While reflecting on our government’s obsession with testing, I also reflected on The U.S. Department of Justice 2009 Children’s Exposure to Violence: A Comprehensive National Survey Reported that on Physical Assault Nearly one-half (46.3 percent) of all the children surveyed were physically assaulted within the previous year, and more than one-half (56.7 percent) had been assaulted during their lifetime. I find my self-wondering why our nation’s leaders see standardized testing as the our nation’s number one problem, and not violence? Am I the only one who sees the disconnect here?

On the road this morning. While walking in Meriden I came upon an elderly women walking with a cane. The path was small so I walked off to the side to give her a free path. She smiled, and said: What a good-looking young man you make walking. I said thank you for the complement. She said it is so nice to see people walking to get healthy.  I said my name is Jesse I am walking to DC to protest all the tests children are taking in schools. Well, she just looks at me, and said WHAT!  All the way to DC? In the next few minutes I discover her name is Sharon she is 73 years old, and a retired teacher. She tells me she can’t drive anymore so she walks.

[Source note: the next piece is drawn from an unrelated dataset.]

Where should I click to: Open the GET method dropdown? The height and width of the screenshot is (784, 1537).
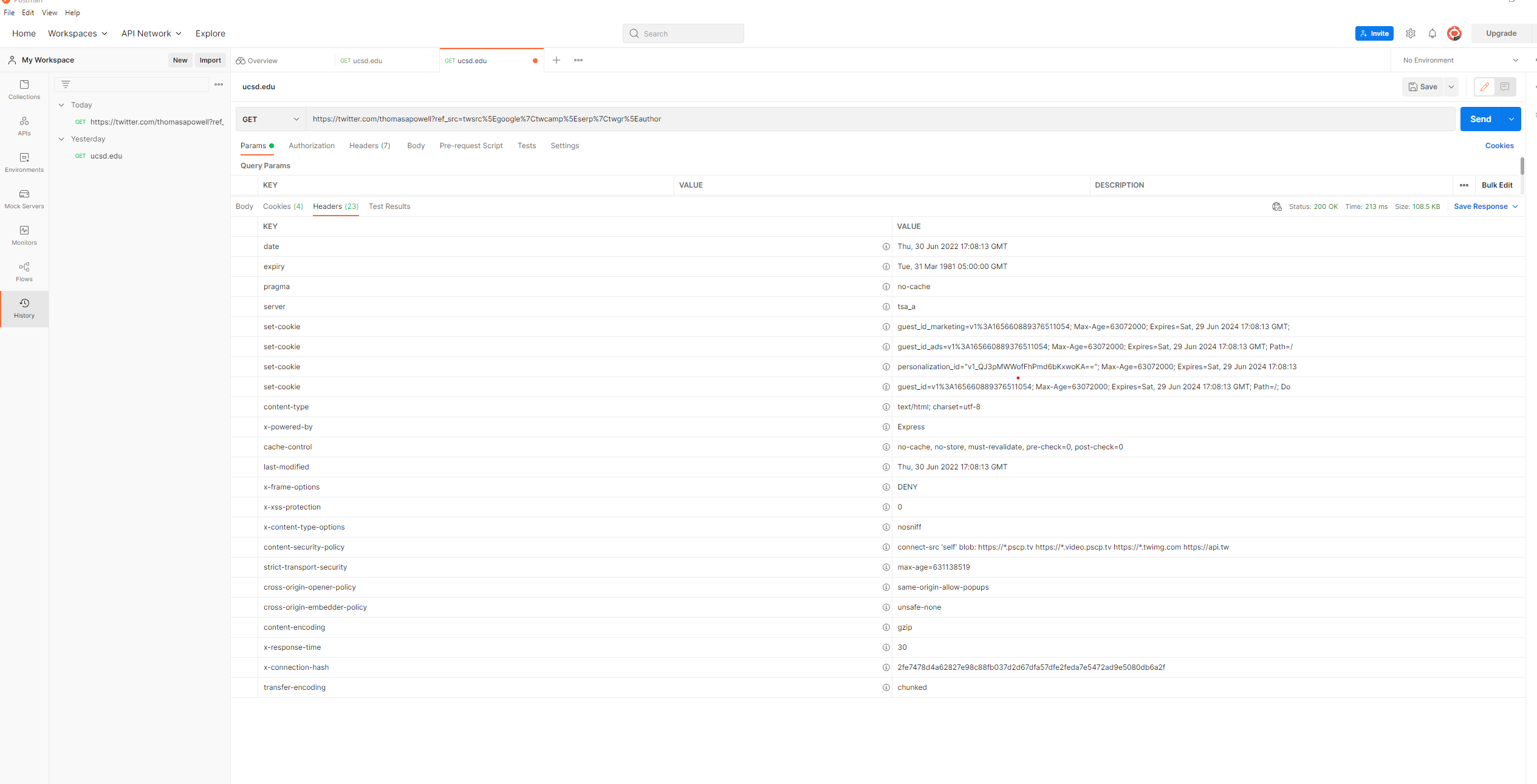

She said I have lost over 100 pounds. I smile, and told her that beats my 48 pounds I lost preparing for my walk.  Next she said: Already married I suppose?
The good ones are always taken. Before I leave she tells me "those test were stupid when I taught, and they are still stupid today"
Sharon is the first person I have talked to on the road while walking. Remember I begin my walks at 6:AM to beat the traffic and heat. Not many people out that early. I loved our little talk. Usually it's me, and the morning chorus of birds singing, and the passing cars just rolling along.

About an hour later in Wallingford I pass a beautiful little trailer park.  It really is beautiful, well kept with nice small gardens outside many homes. I see another elderly women with a child outside waiting for the school bus. While passing them the little girl said: “Nice walking stick mister”. I reply "thank you I am walking to DC" Well Grandma’s face lights up, saying” All the way to DC…You must be kidding?”  In less than a minute I explain my protest walk to DC. Grandma tells me she is raising her granddaughter. Her daughter and her husband have addiction problems. Then she tells me when her granddaughter was in the third grade she came home one day angry, so I asked her "what did you do in school today? She is such a sweet girl, and always tells me something nice, but this day she just puffs up, and doesn’t say a word. I pressed again, and the next thing I know is she is crying. She starts saying I am stupid, I can’t do these tests. Well I said you are not stupid those tests are stupid…When you get to Washington DC you tell those people the test are stupid not our children"

Walking along I think yes it is stupid for our nation to spend billions of our tax dollars on more testing when over half of or children report being the victims of violence. We can't afford to let Washington DC educational plicy dictate what happens in our public schools any longer. They just don't get it, and neither does our national media!
When was the last time the national press walked America's roads, and stop to talk to everyday people about No child Left Behind/Race To The Top? 
We need to stand up, speak up, walk, write, and email our policy makers and politicians to stop their foolishness.
Dr. Martin Luther King said: “Our lives begin to end the day we become silent about things that matter.” 
I hear you Martin, and I promise I will not be silent about things that matter.